(Excerpted passage)
··········

Re: thoughts on the dataset usage vocab from Annette Greiner on 2015-08-13 (public-dwbp-wg@w3.org from August 2015)

From: Annette Greiner <amgreiner@lbl.gov>
Date: Thu, 13 Aug 2015 13:27:12 -0700
To: Eric Stephan <ericphb@gmail.com>
Cc: Bernadette Farias Loscio <bfl@cin.ufpe.br>, "Purohit, Sumit" <sumit.purohit@pnnl.gov>, Data on the Web Best Practices Working Group <public-dwbp-wg@w3.org>
Message-Id: <B4D4492D-9A30-4801-94E2-71A90C2F77A9@lbl.gov>
Hi Eric,
(1) I was thinking it would be good to support the notion of fragment identifiers. I think that is more granular than a dataset.
(2) prov:Usage is interesting. The example of a podium being used leaves me wondering how/whether the authors expected it to be used in the context of datasets. It does seem like that’s something prov should be concerned with. I don’t know how well that would work in a context that was not using the rest of prov.

··········

(Exercise set)
1. For each statement, say whether it agrees with the email about the dataset usage vocab. Answer yes or no and quote the words from the email that decide it.
(a) The writer considers fragment identifiers more granular than a dataset.
(b) The writer is confident about how prov:Usage would work in a setting that doesn't use the rest of prov.
(c) The example given for prov:Usage involves a podium.
2. Translate this sentence from the email about the dataset usage vocab into Spanish: "It does seem like that’s something prov should be concerned with."
3. In the email about the dataset usage vocab, why is the writer unsure how prov:Usage was meant to apply to datasets? Answer in one to three sentences.
The data that follow come from a separate source.

(Element lookup data)
··········

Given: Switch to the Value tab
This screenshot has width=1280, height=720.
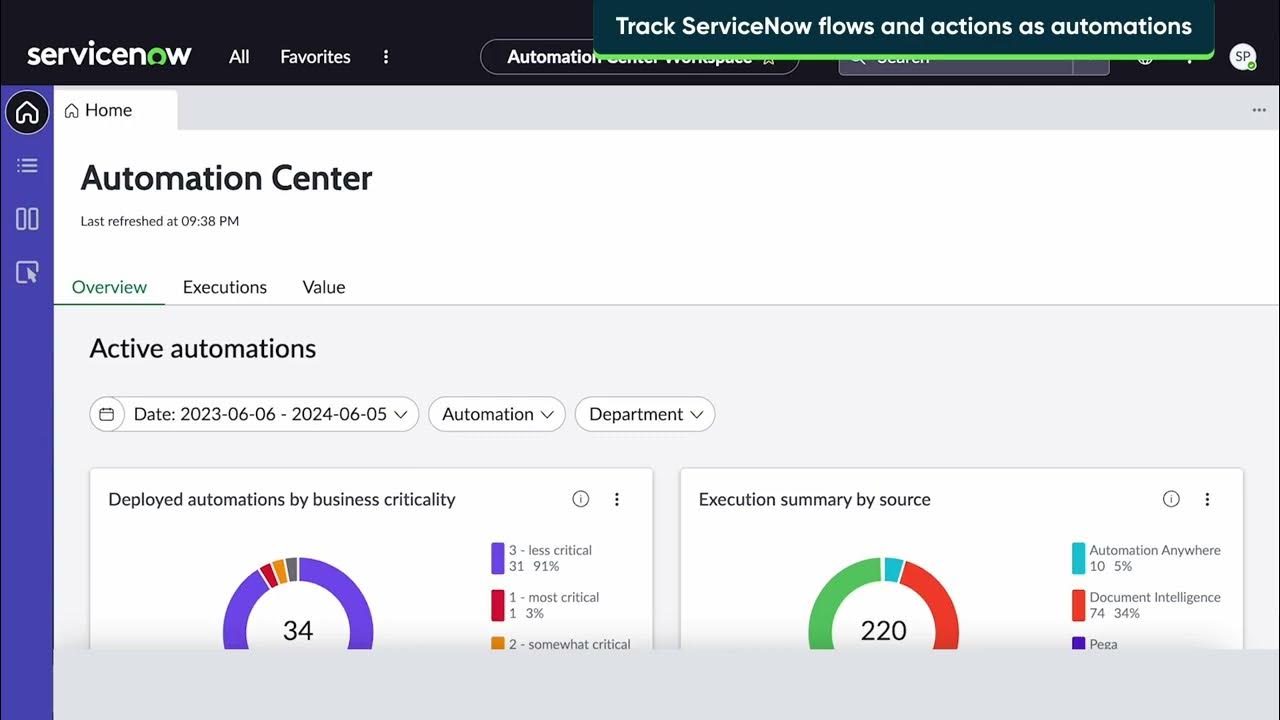Looking at the screenshot, I should (x=323, y=287).
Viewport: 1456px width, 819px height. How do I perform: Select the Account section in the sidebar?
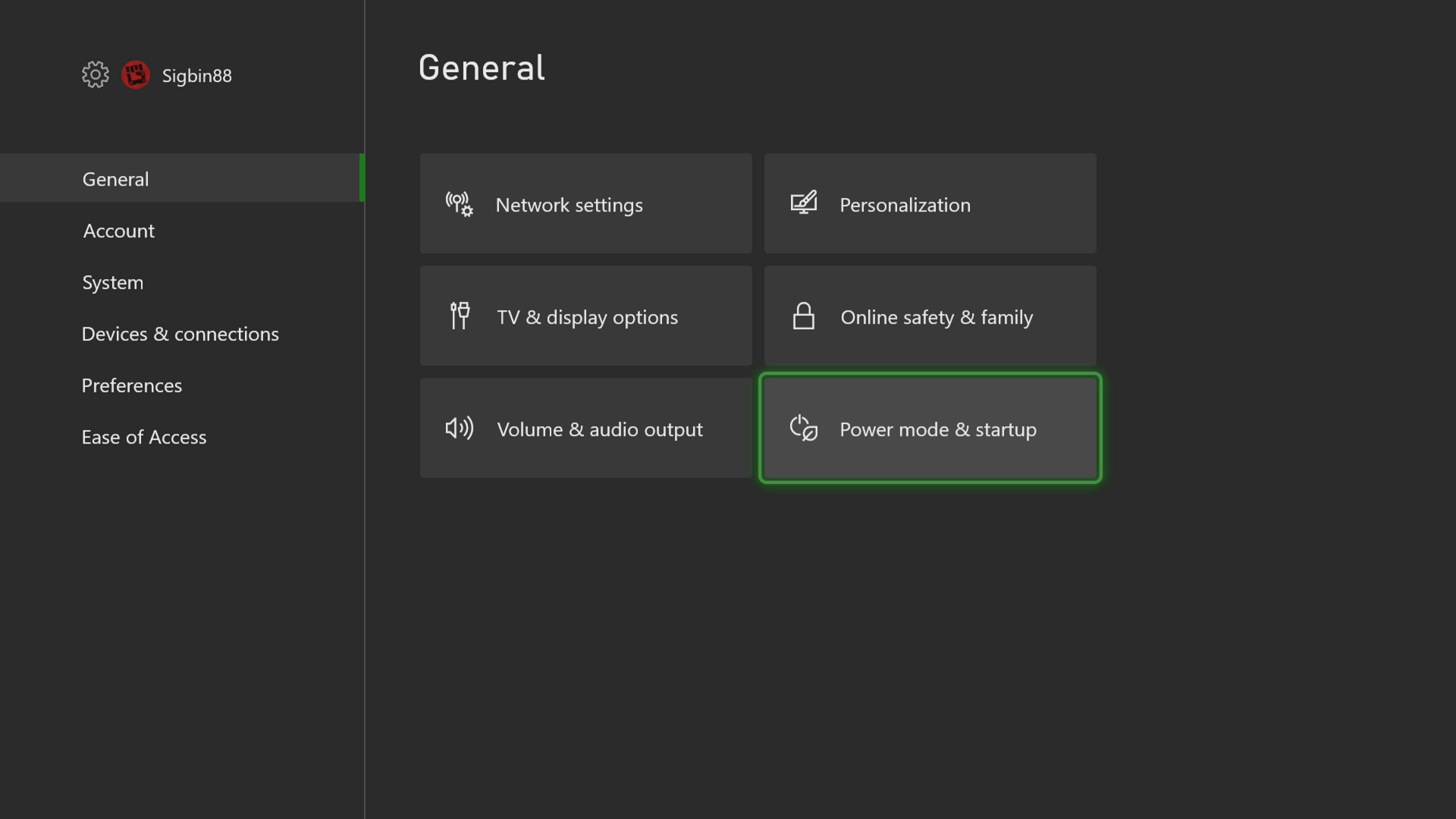pos(119,231)
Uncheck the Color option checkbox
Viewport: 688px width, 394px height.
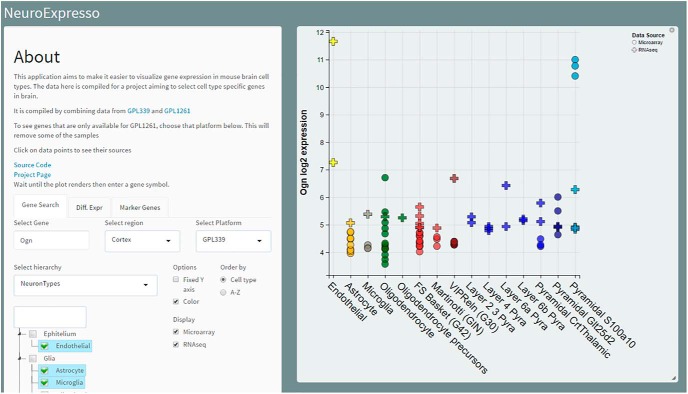(176, 301)
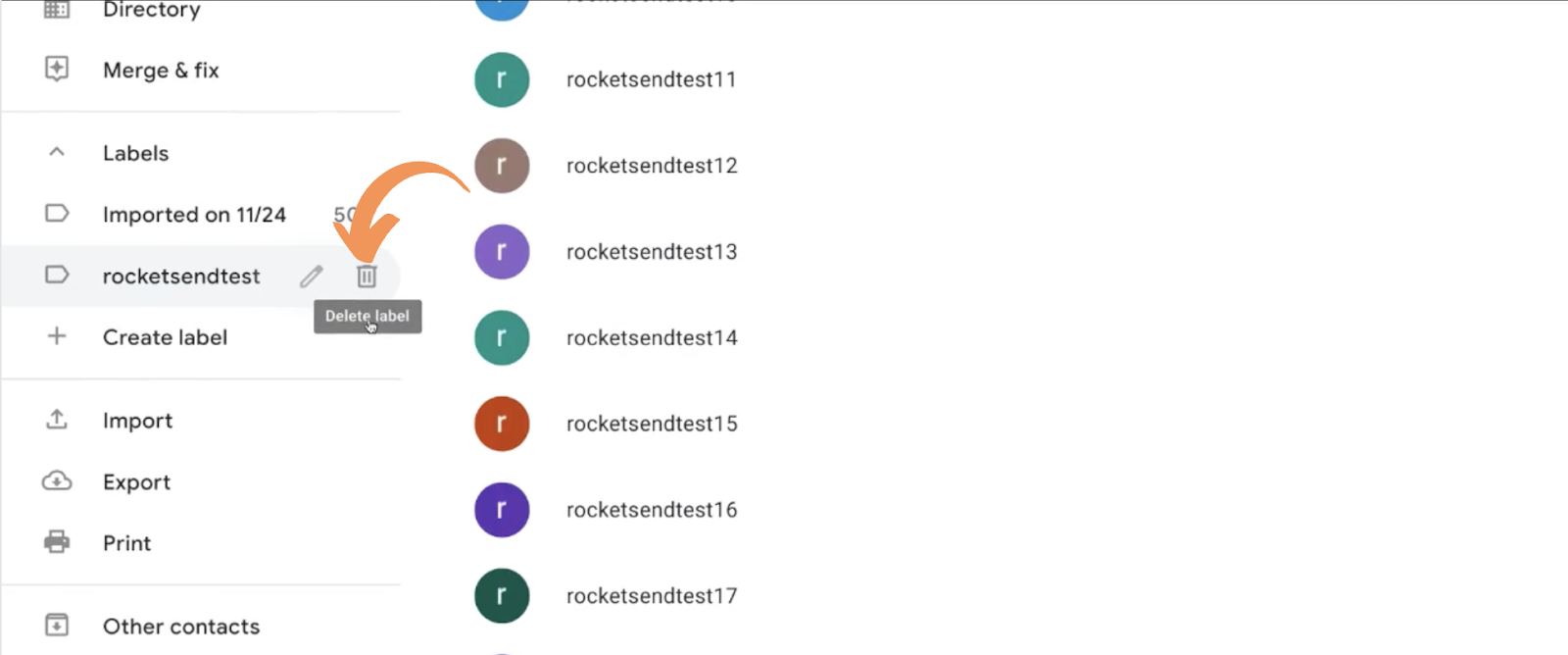Viewport: 1568px width, 655px height.
Task: Open contact rocketsendtest11
Action: coord(652,79)
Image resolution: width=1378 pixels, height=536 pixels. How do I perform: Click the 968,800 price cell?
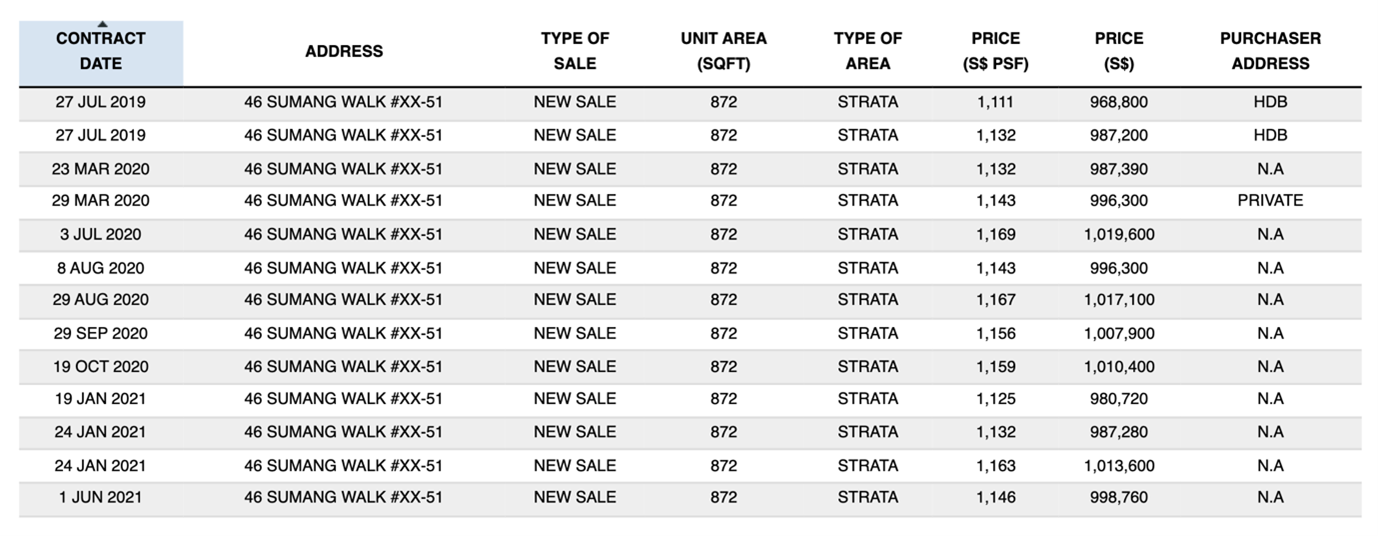[1119, 102]
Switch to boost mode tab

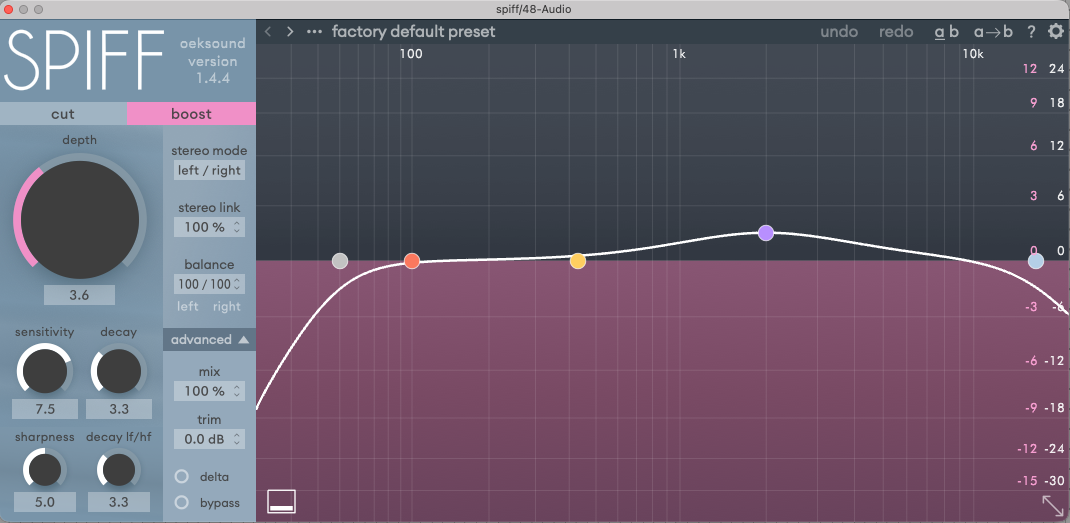coord(191,114)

··········

(Final answers)
1.
(a) Yes: "I think that is more granular than a dataset."
(b) No: "I don’t know how well that would work in a context that was not using the rest of prov."
(c) Yes: "The example of a podium being used leaves me wondering how/whether the authors expected it to be used in the context of datasets."

2. Sí parece que es algo de lo que prov debería ocuparse.

3. The example given for prov:Usage is a podium being used. That example leaves the writer wondering how, or whether, the authors expected it to be used in the context of datasets.